* [WRITTEN INSTRUCTION A] From the biography of Benoît de Maillet below, print the passage starting with "Benoît de Maillet |" and going on through "and its contents.", copied word for word.
* [WRITTEN INSTRUCTION B] In the biography of Benoît de Maillet below, who spent ten years editing the printed text of Telliamed?

* [DOCUMENT SECTION]
-- start --

Benoît de Maillet | |
Birth Date: | 12 April 1656 |
Birth Place: | Saint-Mihiel |
Death Date: | 30 January 1738 |
Death Place: | Marseille, France |
Nationality: | French |
Occupation: | Diplomat and natural historian |
Notable Works: | Telliamed |
Benoît de Maillet (Saint-Mihiel, 12 April 1656 – Marseille, 30 January 1738) was a well-travelled French diplomat and natural historian. He was French consul general at Cairo, and overseer in the Levant. He formulated an evolutionary hypothesis to explain the origin of the Earth and its contents.
De Maillet's geological observations convinced him that the earth could not have been created in an instant because the features of the crust indicate a slow development by natural processes. He also believed that creatures on the land were ultimately derived from creatures living in the seas. He believed in the natural origin of man. He estimated that the development of the Earth took two billion years.[1]
De Maillet was a nobleman of Lorraine, born into a distinguished Catholic family. He did not attend university, but he received an excellent classical education. De Maillet was interested in geology and natural history, and took advantage of his travels to make observations. He was French general consul at Cairo (1692–1708), during which time he studied the Egyptian pyramids, and at Leghorn (1712 - 1717). He was French overseer in the Levant and the Barbary states from 1715 until his retirement.
His main work, Telliamed (his name in reverse), was based on manuscripts written between 1722 and 1732[2] and was published after his death in 1748.[3] [4] The printed text was the result of ten years' editing by the Abbot Jean Baptiste de Mascrier in an attempt to reconcile the proposed system with the dogma of the Catholic Church. De Maillet relied on him even though he had done a poor job editing de Maillet's earlier book Description de l'Egypte (1735). As a result of Mascrier's tinkering, none of the printed editions accurately represents de Maillet's work, though the best is the third and final edition, published in the Hague and Paris in 1755, which includes the only known biography of de Maillet.[5]
As a result of the assiduous textual work by Neubert, who compared in detail the text of the third edition with the content of copied manuscripts, it is possible to say that the 1755 edition differed from the manuscripts by:
1. Additions and modifications of content originating from Benoit by Mascrier.
2. Additions and modifications of content introduced by Mascrier, which often contradict de Maillet's ideas.
3. Modifications in the general arrangement, reorganisation of parts and changes to footnotes by Mascrier to achieve a closer fit with Fontanelle's Entretiens sur la pluralité des mondes.
4. Other modifications, generally of a trivial nature, which are of unknown origin.With this information as a starting point, it has been possible to largely reconstruct de Maillet's original content. The translation presented in the 1968 edition is not a simple reprint. It is based on the best surviving manuscript, ILL1 (Introduction, p. 31). Extensive notes carry explanations, comments, and variations between sources. This edition therefore becomes the basis for any analysis of Maillet's ideas.

-- end --

* [DATASET EXTRACT]
-- start --

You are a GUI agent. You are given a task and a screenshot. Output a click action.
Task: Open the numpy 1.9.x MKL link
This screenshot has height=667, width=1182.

-- end --

* [TASK RESPONSE A]
Benoît de Maillet | |
Birth Date: | 12 April 1656 |
Birth Place: | Saint-Mihiel |
Death Date: | 30 January 1738 |
Death Place: | Marseille, France |
Nationality: | French |
Occupation: | Diplomat and natural historian |
Notable Works: | Telliamed |
Benoît de Maillet (Saint-Mihiel, 12 April 1656 – Marseille, 30 January 1738) was a well-travelled French diplomat and natural historian. He was French consul general at Cairo, and overseer in the Levant. He formulated an evolutionary hypothesis to explain the origin of the Earth and its contents.

* [TASK RESPONSE B] The Abbot Jean Baptiste de Mascrier.